🔍 Code Extractor

function create_folder_hierarchy

Maturity: 51

Creates a hierarchical structure of Subfolder nodes in a Neo4j graph database based on a file system path, connecting each folder level with PATH relationships.

File:
/tf/active/vicechatdev/offline_docstore_multi_vice.py
Lines:
1277 - 1327
Complexity:
complex

Purpose

This function is designed to mirror a file system's folder structure within a Neo4j graph database. It parses a file path, creates Subfolder nodes for each directory level, and establishes parent-child relationships between them. The function connects the top-level folder to a Rootfolder node and ensures that duplicate folders are not created by checking for existing nodes. This is typically used in document management systems or knowledge graphs where file organization needs to be represented in a graph structure.

Source Code

def create_folder_hierarchy(session, common_path, file_path, topfolder, rootfolder_uid):
    """Create a hierarchy of Subfolder nodes based on the file path"""
    print("working on ",file_path)
    subpath=str(file).replace(common_path,'').replace('/'+folder_name+'/','')
    # Split into folder components
    folders = subpath.split("/")
    folders.pop()  # Remove the filename itself
    
    if not folders:  # No subfolders
        return None
    print("Folders: ",folders)
    current_path = common_path+'/'+topfolder
    parent_uid = None
    key=evaluate_query(session,"match (x:Docstores)  where not ('Template' in labels(x)) return x.Keys")
    
    # Create folder hierarchy
    for i, folder in enumerate(folders):
        current_path = os.path.join(current_path, folder)
        folder_escaped = folder.replace("'", "`")
        current_path_escaped = current_path.replace("'", "``")
        
        # Check if this folder node already exists - get result DATA
        result_data = run_query(session,f"MATCH (f:Subfolder {{Path: '{current_path_escaped}'}})"
                          f" RETURN f.UID as uid").data()
        #print(result_data)
        
        # Check if the result data list is empty
        if not result_data:
            # Create new folder node
            folder_uid = str(uuid4())
            if i == 0:
                # Connect to the References node since it's the first level
                run_query(session,f"MATCH (x:Rootfolder {{UID:'{rootfolder_uid}'}}) "
                         f" MERGE (x)-[:PATH]->(:Subfolder {{UID: '{folder_uid}', "
                         f"Name: '{folder_escaped}', Path: '{current_path_escaped}', "
                         f"Level: '{i+1}',"
                         f"Keys:'{key}'}})")
            else:
                # Connect to parent folder
                run_query(session,f"MATCH (p:Subfolder {{UID: '{parent_uid}'}})"
                         f" MERGE (p)-[:PATH]->(:Subfolder {{UID: '{folder_uid}', "
                         f"Name: '{folder_escaped}', Path: '{current_path_escaped}', "
                         f"Level: '{i+1}',"
                         f"Keys:'{key}'}})")
            parent_uid = folder_uid
        else:
            # Access the UID from the first result in the data list
            parent_uid = result_data[0]['uid']
    
    # Return the UID of the deepest subfolder
    return parent_uid

Parameters

Name Type Default Kind
session - - positional_or_keyword
common_path - - positional_or_keyword
file_path - - positional_or_keyword
topfolder - - positional_or_keyword
rootfolder_uid - - positional_or_keyword

Parameter Details

session: A Neo4j database session object used to execute Cypher queries against the graph database. Must be an active session from neo4j.GraphDatabase.driver().session()

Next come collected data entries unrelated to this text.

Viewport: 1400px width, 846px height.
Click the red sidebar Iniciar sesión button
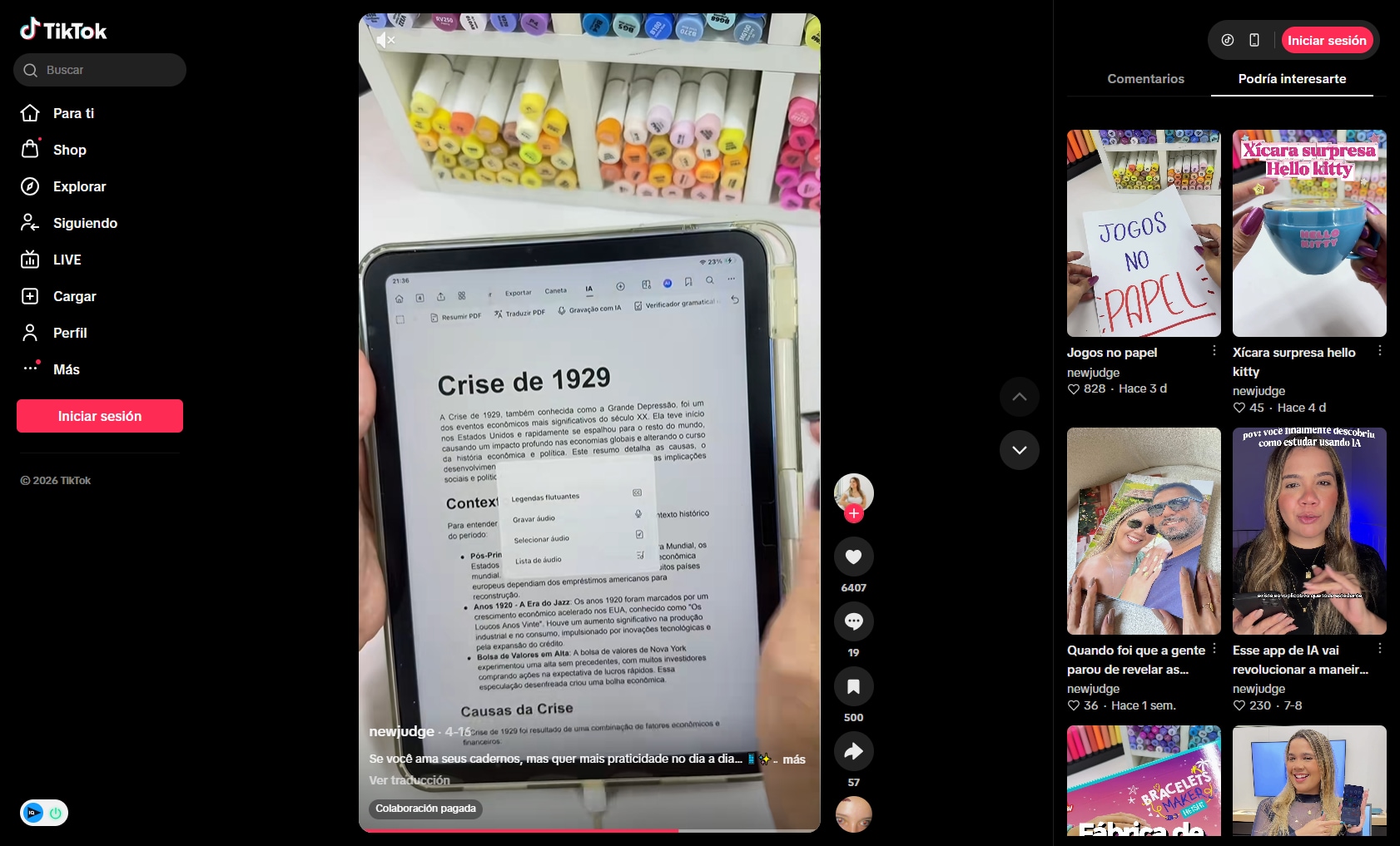pyautogui.click(x=100, y=416)
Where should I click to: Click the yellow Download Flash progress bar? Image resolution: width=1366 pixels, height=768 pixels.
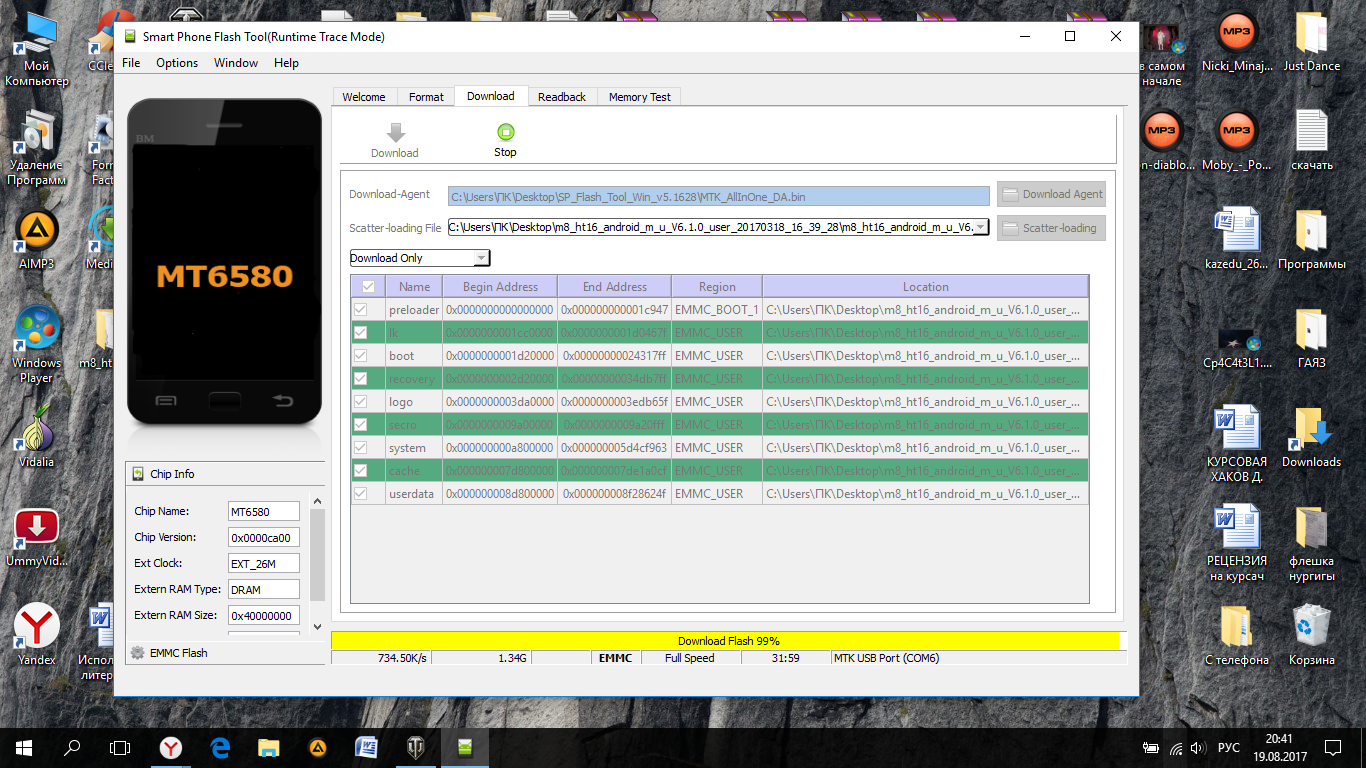click(x=727, y=641)

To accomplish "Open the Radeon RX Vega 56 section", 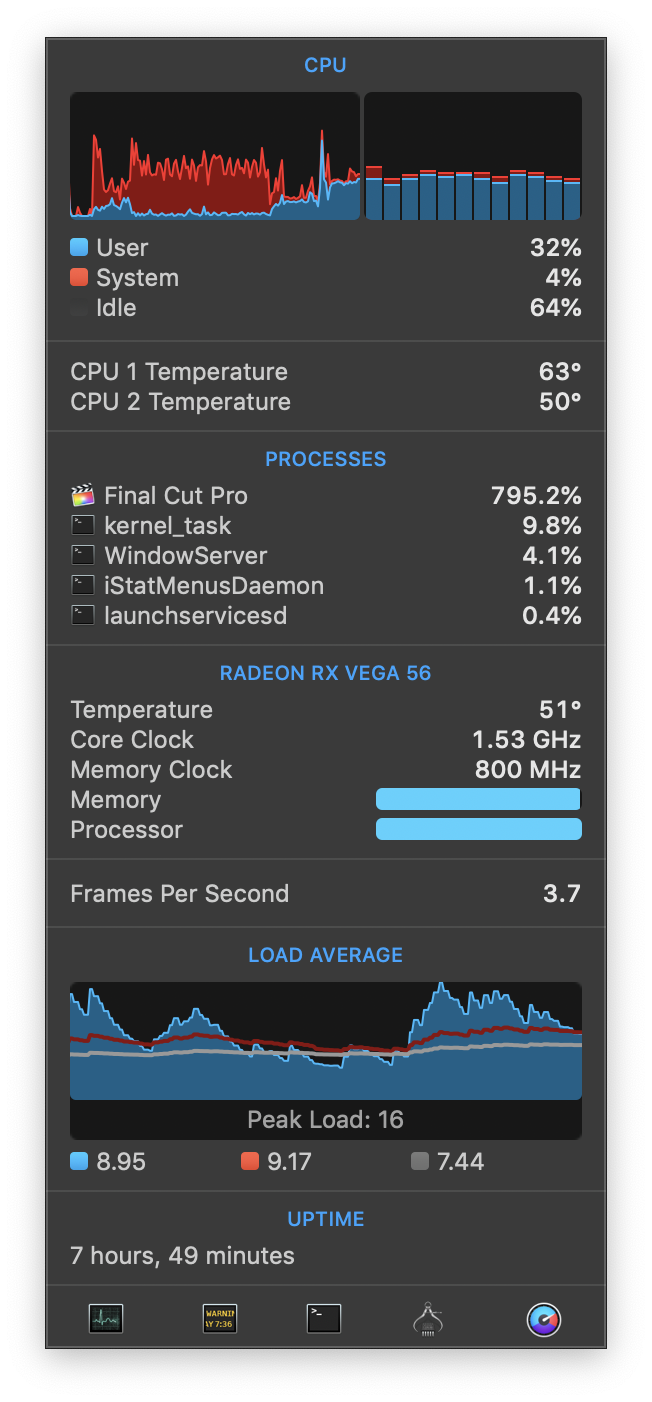I will (x=325, y=673).
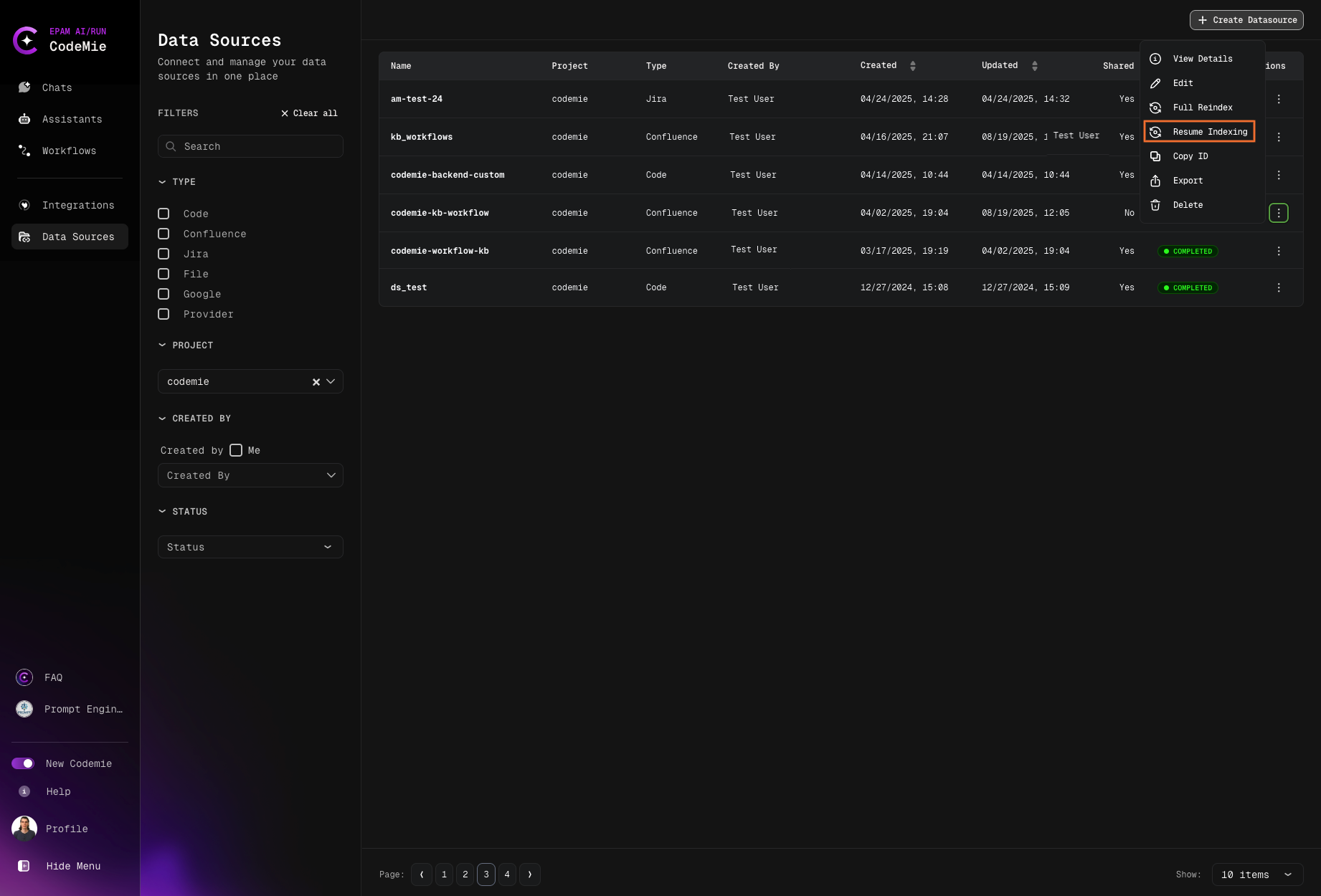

common_path: The base/root path string that should be removed from the file_path to determine the relative folder structure. This represents the common prefix shared by all files being processed

file_path: The complete file system path string for the file being processed. This path will be parsed to extract the folder hierarchy

topfolder: The name of the top-level folder string that serves as the root of the hierarchy being created. This is appended to common_path to build the current_path

rootfolder_uid: The unique identifier (UID) string of the Rootfolder node in Neo4j to which the first-level Subfolder should be connected via a PATH relationship

Return Value

Returns the UID (string) of the deepest/last Subfolder node in the hierarchy, which represents the immediate parent folder of the file. Returns None if there are no subfolders in the path (file is directly in the root folder). This UID can be used to link the actual file node to its containing folder.

Dependencies

  • neo4j
  • uuid
  • os

Required Imports

from neo4j import GraphDatabase
from uuid import uuid4
import os

Usage Example

from neo4j import GraphDatabase
from uuid import uuid4
import os

# Assuming evaluate_query and run_query functions are defined
# Assuming folder_name and file variables are defined in scope

driver = GraphDatabase.driver('bolt://localhost:7687', auth=('neo4j', 'password'))
session = driver.session()

# Create root folder first
rootfolder_uid = str(uuid4())
session.run("CREATE (r:Rootfolder {UID: $uid, Name: 'Documents'})", uid=rootfolder_uid)

# Define paths
common_path = '/home/user/documents'
file_path = '/home/user/documents/project/reports/2024/report.pdf'
topfolder = 'project'

# Create folder hierarchy
deepest_folder_uid = create_folder_hierarchy(
    session=session,
    common_path=common_path,
    file_path=file_path,
    topfolder=topfolder,
    rootfolder_uid=rootfolder_uid
)

if deepest_folder_uid:
    print(f'Deepest folder UID: {deepest_folder_uid}')
    # Now you can link the file node to this folder
else:
    print('No subfolders created')

session.close()
driver.close()

Best Practices

  • Ensure the Neo4j session is properly opened and closed using context managers or explicit close() calls
  • The function has undefined variables 'file' and 'folder_name' that must be defined in the calling scope - consider passing these as parameters
  • The function uses string interpolation for Cypher queries which can be vulnerable to injection attacks - consider using parameterized queries instead
  • The function performs character escaping for single quotes but uses different escape sequences (` vs ``) - verify this matches Neo4j's escaping requirements
  • Error handling should be added for database connection failures and query execution errors
  • The evaluate_query and run_query helper functions must be available in scope
  • Consider adding transaction management to ensure atomicity of the folder hierarchy creation
  • The function prints debug information - consider using proper logging instead
  • Verify that the Docstores node exists before calling this function to avoid errors in the evaluate_query call
  • The function assumes forward slashes in paths - may need adjustment for Windows paths

Similar Components

AI-powered semantic similarity - components with related functionality:

  • function create_folder_hierarchy_v1 96.4% similar

    Creates a hierarchical structure of Subfolder nodes in a Neo4j graph database based on a file path, connecting each folder level with PATH relationships.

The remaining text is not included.